Tiesa Leggett: 04:09 Absolutely. So when we talk about disrupting that pipeline, we’re talking also about poverty to prison pipeline. We believe at RBIJ that it is critically important that young people, especially those that are opportunity youth between the ages of 16 and 24 who’ve been affected by four factors. Either they have been impacted by the justice system because their parent was incarcerated while they were under the age of 18, or they are aging out of foster care, have been directly impacted by human trafficking or have been impacted by the juvenile justice system themself. So when you have those types of factors, the weight of the world consequences are stacked against you. By offering opportunities, career opportunities, livable wages opportunities, we believe that will give a young person some purpose. Not solving the problem completely, but it’s one of many solutions potentially. Statistics… I’m sorry.

William Tincup: 05:19 No, no. What’s interesting is it can be overwhelming when you think of that, the historical problems, current problems and what will obviously be some of the future problems. It can be overwhelming for folks to think about how do we write the wrongs of the past. How do we fix? Okay. Again, like 70 million people are incarcerated and some of those are rightfully so, but there’s a lot of the criminal… I mean, I’m old enough to remember the crack epidemic and how we treated cocaine, how the justice system treated cocaine and crack differently. It was disproportionately different.

Tiesa Leggett: 06:04 Yeah, absolutely.

William Tincup: 06:04 It’s like, okay, well, how do we fix that? What I love about the way that you’ve unpacked this is, it’s like, okay, we’re not going to trying to go backwards. We’re trying to just start with here’s what’s actually going on right now even before we can help. It ain’t going to fix it overnight.

Tiesa Leggett: 06:22 No.

William Tincup: 06:23 But it didn’t get sideways overnight either.

Tiesa Leggett: 06:25 That’s right.

William Tincup: 06:26 Interesting. Okay. I interrupted you. I’m sorry. You go.

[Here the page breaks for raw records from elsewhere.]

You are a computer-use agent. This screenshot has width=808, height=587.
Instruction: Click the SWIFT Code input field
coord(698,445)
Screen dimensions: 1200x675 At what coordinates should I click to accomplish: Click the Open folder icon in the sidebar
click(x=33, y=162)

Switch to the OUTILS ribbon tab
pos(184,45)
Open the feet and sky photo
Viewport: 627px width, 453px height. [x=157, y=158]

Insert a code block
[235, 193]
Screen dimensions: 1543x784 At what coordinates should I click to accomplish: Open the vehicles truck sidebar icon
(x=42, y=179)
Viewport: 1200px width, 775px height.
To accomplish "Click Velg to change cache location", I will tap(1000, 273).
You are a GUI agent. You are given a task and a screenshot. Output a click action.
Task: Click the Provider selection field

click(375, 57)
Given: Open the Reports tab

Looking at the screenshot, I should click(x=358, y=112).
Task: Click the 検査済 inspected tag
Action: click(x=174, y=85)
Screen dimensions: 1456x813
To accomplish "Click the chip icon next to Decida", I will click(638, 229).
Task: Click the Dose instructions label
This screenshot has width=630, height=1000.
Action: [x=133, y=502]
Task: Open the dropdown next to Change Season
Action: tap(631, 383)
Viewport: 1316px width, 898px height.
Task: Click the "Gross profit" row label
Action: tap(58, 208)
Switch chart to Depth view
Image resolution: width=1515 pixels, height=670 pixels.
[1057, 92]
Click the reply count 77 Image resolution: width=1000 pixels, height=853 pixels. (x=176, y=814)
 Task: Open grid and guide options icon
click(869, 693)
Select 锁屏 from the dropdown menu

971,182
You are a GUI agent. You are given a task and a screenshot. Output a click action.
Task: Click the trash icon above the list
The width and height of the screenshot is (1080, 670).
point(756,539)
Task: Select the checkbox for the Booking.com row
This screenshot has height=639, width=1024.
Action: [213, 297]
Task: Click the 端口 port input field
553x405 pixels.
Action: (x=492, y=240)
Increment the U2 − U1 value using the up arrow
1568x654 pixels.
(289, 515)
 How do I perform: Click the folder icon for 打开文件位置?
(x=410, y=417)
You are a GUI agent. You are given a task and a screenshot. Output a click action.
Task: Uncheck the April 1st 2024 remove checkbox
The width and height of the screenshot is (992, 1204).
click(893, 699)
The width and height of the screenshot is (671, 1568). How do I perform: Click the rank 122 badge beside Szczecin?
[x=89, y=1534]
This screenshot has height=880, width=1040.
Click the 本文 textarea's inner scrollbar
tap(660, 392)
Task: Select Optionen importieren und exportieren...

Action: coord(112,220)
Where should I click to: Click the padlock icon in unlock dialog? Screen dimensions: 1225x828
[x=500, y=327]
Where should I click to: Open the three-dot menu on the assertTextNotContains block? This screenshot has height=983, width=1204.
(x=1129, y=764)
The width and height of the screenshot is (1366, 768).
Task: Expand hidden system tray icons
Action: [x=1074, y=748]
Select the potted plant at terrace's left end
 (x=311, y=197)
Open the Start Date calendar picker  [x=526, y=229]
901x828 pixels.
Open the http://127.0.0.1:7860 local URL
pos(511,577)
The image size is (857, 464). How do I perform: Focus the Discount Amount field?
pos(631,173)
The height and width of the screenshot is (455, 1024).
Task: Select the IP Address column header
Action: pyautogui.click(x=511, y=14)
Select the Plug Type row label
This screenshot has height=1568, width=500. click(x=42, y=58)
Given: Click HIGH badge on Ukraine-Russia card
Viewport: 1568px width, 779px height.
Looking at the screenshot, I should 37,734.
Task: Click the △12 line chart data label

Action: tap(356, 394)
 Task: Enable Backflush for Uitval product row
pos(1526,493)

Tiesa Leggett: 06:30 No, I think you bring up actually some even more important points that I hope that Dr. Carr unpacks a little bit more because he is very well versed in those areas. But I’d also add that economic empowerment in any community is helpful. If you think about the investments into communities, it’s based upon a person’s ability to make and earn a living. The health of a community depends upon economic development jobs and the like. Also, we need to think of transportation, all of the different barriers that surrounds the radius of a life cycle of a young person in a community, this is just bare bones foundation. So when we talk about disrupting, this is one of the disruptors, but I’ll pass the mic to Dr. Carr on this one, too.

William Tincup: 07:23 Sure. Marvin, what are you thinking?

Marvin Carr: 07:26 This conversation always brings up new thoughts in my mind. Tiesa, you said the word disruption and I think in business, but especially in philanthropy, we work so hard to simplify problems in order to address them. But one thing about this is that this is not a simple issue. So the pipeline example, it happens throughout the social conscious movement, but looking at this issue as a pipeline is too simplistic. The truth is, this is a harmful intercommunal intergenerational cycle. What Tiesa said, disrupts, that’s really what UP is about. How do we disrupt that cycle? I say oftentimes that it is the work of the world to repair the harm of the past, but you repair the harm of the past by investing in the future. So what UP does is that UP allows us to reach those who we have the most difficult time to reach.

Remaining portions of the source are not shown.